9) The Fire Ship: Here the sub towed its weapon and this is another one that would work for short distance attacks, say a blockade, a very nineteenth-century problem. Your sub sets off from harbour and moved underwater towards an enemy boat. It is towing behind it though, on the surface, a floatable raft of explosives set to go off on contact. It simply continues on its way under the ship until the explosion follows. There is no question that the enemy would have seen you coming, or at least seen your deadly gift. Presumably the big flaw here was the ability of the enemy to blow the approaching raft out of the water before it came within a hundred yards of the ship. Would even small arms fire have been enough?
Other early submarine weapons: drbeachcombing AT yahoo DOT com
By far the best book I’ve found on this topic is Paul Bowers, The Garrett Enigma. Lots of archive work and lots and lots of technical knowledge. Any other good early sub books?

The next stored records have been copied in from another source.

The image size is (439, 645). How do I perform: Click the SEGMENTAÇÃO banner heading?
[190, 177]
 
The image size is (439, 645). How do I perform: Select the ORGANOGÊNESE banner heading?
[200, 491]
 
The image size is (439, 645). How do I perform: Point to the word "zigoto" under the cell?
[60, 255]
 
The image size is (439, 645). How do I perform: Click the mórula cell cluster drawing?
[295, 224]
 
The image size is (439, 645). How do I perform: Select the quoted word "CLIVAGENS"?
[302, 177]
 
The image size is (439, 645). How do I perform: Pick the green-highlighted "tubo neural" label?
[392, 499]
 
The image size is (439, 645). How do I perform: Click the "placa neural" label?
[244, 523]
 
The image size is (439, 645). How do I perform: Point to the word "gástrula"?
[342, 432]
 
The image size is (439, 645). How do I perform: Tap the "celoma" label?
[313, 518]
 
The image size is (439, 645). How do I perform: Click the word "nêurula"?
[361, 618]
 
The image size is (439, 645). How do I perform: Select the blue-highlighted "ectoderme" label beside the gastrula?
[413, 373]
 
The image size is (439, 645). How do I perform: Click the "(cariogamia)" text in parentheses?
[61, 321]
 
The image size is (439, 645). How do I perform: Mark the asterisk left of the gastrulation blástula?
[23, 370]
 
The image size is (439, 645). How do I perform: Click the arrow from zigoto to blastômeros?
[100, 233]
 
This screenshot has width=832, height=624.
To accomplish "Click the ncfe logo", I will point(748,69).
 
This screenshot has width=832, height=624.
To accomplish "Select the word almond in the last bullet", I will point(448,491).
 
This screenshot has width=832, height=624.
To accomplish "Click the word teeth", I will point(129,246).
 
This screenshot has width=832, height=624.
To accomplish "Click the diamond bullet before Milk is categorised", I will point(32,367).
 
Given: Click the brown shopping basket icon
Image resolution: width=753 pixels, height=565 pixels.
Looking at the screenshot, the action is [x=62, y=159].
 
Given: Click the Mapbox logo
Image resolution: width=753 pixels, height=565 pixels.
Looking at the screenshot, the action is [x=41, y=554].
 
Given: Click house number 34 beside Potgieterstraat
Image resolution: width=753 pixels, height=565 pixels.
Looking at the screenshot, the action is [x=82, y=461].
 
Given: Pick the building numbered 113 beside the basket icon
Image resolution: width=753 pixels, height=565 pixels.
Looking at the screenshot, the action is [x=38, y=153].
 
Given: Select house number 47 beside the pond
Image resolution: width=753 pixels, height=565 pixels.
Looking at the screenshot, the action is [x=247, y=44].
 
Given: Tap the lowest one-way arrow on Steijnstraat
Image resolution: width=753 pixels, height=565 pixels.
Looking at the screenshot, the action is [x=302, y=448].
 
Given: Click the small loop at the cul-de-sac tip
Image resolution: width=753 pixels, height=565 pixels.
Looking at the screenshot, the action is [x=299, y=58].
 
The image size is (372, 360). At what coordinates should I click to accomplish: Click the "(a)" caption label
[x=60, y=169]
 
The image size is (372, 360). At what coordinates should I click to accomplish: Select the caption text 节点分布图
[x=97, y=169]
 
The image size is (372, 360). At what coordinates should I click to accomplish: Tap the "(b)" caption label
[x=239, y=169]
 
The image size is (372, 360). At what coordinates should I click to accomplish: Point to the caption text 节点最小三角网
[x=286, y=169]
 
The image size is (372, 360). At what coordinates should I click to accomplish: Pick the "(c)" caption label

16 Feb 2014: Some great emails here. Brayton author of Navy Times Book of Submarines writes: Some interesting stuff here . . . a lot of “submarine history” is buried in imperfect history. I explored some of this but was unaware of others. You can browse my website www.submarine-history.com. My book, with much more detail, is out of print but available from a number of used-book sources. Two quick comments: the term “torpedo” (coined, circa 1797, by the American artist Robert Fulton, appropriating the Latin name of an electric stingray, torpaedae) originally meant, a mine that could be attached to an enemy ship . . . by a rowboat. The “automobile torpedo” (that which we know today) came much later. Fulton built a submarine (his Nautilus), to help the French then at war against the English; he later tried to sell it to the English, and then made his name and fortune by inventing the steamship. There was a murky connection between Fulton and Bushnell, who played the submarine game in 1775. (Details, as much as I know, in the book.). The Confederate submarine Hunley . . . indeed, had a “spar torpedo” that indeed sank a Union ship (Housatonic, the first ever, I believe, to succumb to attack by a submarine . . . although Hunley was then operating on the surface as it had earlier sunk twice, in training, killing everyone aboard). Hunley then sank a third time, but not from the blast, she was most likely swamped by the wash of a ship rushing to the rescue. Hunley was powered by hand, and the rowers would have been exhuasted, and opened the hatches to get fresh air . . . If this wasn’t good enough next came a pleasant suprise. Mike Dash sent some pages from his doctorate on submarines (!!) and gave me permission to publish his juvenilia online. Honoured to do so, Mike! Finally, Southern Man dug up (though he does not know from where and I cannot discover) a fascinating submarine pamphlet. This pamphlet seems to include material from submarine history (reference above and run by Brayton) and came from a Thailandese site. A few things came out of this. First the use of rams on submarines in a plant from 1653. Second, a claim that the Turtle would screw on explosives with a screw run by a foot treadle. Third, Fulton’s use of ‘torpedoes’ i.e. mines.’ Thanks Mike, Brayton and Southern Man!